Chandler and Hammett


The traditional murder mystery doesn’t rule the roost like it used to. What do I mean by the traditional murder mystery? You know the conventions: a country house, a victim, a list of suspects, each of whom turns out to have had a motive, and an amateur sleuth who solves the crime, usually through his or her knowledge of obscure South American poisons. This type of ‘puzzle’ crime was enormously popular in Western parlours through the twenties and into the thirties.

But during the twenties a new type of crime writing gained popularity. This format wasn’t dedicated to the unravelling of a puzzle – but instead looked at the people who committed the crimes and wondered about them, and moreover about the society that had created them.

In Raymond Chandler’s essay, The Simple Art of Murder, first published in 1944, he tore apart the traditional murder mystery, as typically practised by British writers. He explained that the real world required writers of crime fiction to address that reality. He refers to an essay written by the crime writer Dorothy L Sayers, where she suggested that detective stories could never be great literature:

I think what was really gnawing at Miss Sayers' mind was the slow realization that her kind of detective story was an arid formula which could not even satisfy its own implications. It was second-grade literature because it was not about the things that could make first-grade literature. If it started out to be about real people, they must very soon do unreal things in order to form the artificial pattern required by the plot. When they did unreal things, they ceased to be real themselves. They became puppets and cardboard lovers and papier-mâché  villains and detectives of exquisite and impossible gentility.
Chandler’s view of crime writing, then, was that it had to reflect the world in which its audience lived:
It is not a fragrant world, but it is the world you live in, and certain writers with tough minds and a cool spirit of detachment can make very interesting and even amusing patterns out of it.... But down these mean streets a man must go who is not himself mean, who is neither tarnished nor afraid. The detective in this kind of story must be such a man. He is the hero; he is everything.
Of course, like many writers who write criticisms of others, Chandler was surreptitiously creating the environment – or pretext – for the kind of book that he had found himself writing. And that certainly wasn’t a tightly-plotted puzzle leading to the exposure of the wicked villain. All orchestrated by a clever amateur with great powers of deduction and a stupid sidekick.
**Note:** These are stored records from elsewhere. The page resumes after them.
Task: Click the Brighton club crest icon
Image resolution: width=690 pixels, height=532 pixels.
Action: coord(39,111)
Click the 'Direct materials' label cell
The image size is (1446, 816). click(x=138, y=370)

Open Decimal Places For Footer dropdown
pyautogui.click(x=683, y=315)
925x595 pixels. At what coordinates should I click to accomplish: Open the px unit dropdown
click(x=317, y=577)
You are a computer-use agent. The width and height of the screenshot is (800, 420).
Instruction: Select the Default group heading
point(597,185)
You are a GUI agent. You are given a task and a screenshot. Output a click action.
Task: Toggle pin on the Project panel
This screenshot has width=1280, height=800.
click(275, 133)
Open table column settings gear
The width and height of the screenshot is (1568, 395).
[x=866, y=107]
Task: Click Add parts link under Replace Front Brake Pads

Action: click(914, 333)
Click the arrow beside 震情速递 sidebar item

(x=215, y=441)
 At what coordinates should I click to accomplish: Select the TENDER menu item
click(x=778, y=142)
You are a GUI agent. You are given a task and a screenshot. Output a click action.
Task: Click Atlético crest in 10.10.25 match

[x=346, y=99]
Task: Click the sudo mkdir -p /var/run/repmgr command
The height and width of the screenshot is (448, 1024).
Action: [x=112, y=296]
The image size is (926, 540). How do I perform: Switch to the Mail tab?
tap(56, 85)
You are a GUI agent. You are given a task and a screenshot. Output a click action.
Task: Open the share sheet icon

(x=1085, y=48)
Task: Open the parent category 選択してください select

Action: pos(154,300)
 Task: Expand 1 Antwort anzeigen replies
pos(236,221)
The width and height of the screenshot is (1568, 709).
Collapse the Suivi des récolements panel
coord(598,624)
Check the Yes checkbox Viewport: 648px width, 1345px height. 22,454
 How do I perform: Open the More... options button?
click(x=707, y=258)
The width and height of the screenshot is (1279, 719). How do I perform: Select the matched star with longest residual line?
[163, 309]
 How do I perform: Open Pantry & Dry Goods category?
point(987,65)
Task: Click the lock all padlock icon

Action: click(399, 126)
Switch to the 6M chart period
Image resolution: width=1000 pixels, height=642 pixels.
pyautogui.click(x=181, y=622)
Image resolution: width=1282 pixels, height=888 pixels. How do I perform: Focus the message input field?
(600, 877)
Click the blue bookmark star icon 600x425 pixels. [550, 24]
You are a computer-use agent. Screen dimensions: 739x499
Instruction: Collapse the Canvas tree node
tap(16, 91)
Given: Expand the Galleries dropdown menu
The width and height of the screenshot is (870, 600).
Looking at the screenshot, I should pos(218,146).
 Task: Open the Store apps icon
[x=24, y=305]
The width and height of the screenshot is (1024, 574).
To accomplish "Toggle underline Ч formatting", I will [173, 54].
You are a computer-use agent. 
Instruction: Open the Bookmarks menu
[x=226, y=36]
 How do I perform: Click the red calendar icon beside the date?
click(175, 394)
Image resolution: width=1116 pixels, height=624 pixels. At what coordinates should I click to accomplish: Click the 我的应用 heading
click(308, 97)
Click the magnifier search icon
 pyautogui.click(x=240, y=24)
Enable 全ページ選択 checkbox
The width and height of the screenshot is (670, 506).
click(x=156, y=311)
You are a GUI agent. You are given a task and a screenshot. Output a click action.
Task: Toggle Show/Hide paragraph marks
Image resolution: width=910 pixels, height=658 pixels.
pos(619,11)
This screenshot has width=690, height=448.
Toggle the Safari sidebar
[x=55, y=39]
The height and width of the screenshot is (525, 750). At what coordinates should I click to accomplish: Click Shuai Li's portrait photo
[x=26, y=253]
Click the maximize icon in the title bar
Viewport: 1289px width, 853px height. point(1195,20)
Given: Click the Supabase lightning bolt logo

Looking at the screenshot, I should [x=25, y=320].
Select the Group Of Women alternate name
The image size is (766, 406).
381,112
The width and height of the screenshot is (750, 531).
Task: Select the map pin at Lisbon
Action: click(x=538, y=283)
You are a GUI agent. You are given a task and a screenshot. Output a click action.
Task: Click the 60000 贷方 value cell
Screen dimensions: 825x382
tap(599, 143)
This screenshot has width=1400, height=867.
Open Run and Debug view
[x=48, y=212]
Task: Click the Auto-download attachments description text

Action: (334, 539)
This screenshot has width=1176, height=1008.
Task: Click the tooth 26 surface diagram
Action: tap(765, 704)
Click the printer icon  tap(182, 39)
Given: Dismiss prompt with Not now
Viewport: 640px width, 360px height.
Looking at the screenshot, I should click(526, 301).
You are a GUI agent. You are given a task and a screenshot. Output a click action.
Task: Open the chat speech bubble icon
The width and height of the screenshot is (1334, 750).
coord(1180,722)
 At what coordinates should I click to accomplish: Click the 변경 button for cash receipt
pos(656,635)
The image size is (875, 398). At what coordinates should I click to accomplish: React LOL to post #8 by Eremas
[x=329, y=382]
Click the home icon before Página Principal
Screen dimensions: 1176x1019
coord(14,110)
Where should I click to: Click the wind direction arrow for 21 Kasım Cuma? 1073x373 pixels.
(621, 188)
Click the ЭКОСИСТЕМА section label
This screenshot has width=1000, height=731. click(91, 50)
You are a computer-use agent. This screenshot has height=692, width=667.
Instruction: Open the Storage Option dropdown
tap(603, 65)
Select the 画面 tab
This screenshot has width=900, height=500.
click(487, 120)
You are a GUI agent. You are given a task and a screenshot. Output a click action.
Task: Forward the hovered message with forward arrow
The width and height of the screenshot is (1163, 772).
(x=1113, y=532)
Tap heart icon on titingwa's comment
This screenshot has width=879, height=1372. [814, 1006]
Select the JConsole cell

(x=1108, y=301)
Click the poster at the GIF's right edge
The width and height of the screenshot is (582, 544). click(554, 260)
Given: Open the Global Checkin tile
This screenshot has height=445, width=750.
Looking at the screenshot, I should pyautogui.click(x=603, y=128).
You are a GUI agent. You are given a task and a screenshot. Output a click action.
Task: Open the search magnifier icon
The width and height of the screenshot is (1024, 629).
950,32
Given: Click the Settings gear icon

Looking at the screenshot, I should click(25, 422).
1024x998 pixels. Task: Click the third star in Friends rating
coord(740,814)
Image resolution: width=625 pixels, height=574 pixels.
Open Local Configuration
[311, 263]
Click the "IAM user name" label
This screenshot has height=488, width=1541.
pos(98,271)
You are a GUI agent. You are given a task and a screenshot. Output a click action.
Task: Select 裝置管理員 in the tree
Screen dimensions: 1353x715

But if the Private I isn’t mean, tarnished or afraid, or even particularly ‘clever’, what sort of man is he? To answer that question, we have to look at a particular writer and the context in which he was writing.

The person most credited with creating the modern fictional PI is Dashiell Hammett. He had an advantage over most writers in the genre in that he’d worked as an investigator for Pinkerton’s, America’s largest investigation agency. He started writing short stories in the early 1920s and put together his five crime novels in the period between 1929 and 1934.

These novels were game changers. Hammett was trying to do something different with his writing. He came to describe his style as ‘objective’ – that is, an attempt to see his characters from the outside. As readers we’re given little or no insight into their actions. The culmination of this style came relatively early, in The Maltese Falcon of 1930, where our hero is Sam Spade, operating out of San Francisco. Interestingly, Hammett frequently describes Spade as looking like a blond Satan, and his face is described in terms of a collection of V’s that work together to make his features – his chin, his mouth, the set of his eyebrows. This has a very depersonalising and – with the satanic references – alienating effect. More often than not we’re given descriptions of what his face looks like without any insight into what he’s thinking, or what his motives might be:
Spade, propped on an elbow on the sofa, looked at and listened to them impartially. In the comfortable slackness of his body, in the easy stillness of his features, there was no indication of either curiosity or impatience.
Spade sat on the corner of his desk beside the telephone and rolled a cigarette. His mouth was a hard complacent v. His eyes, watching his fingers make the cigarette, smoldered over lower lids drawn up straight.
This is all description of Spade from the outside, without any motives or emotions being associated with his actions.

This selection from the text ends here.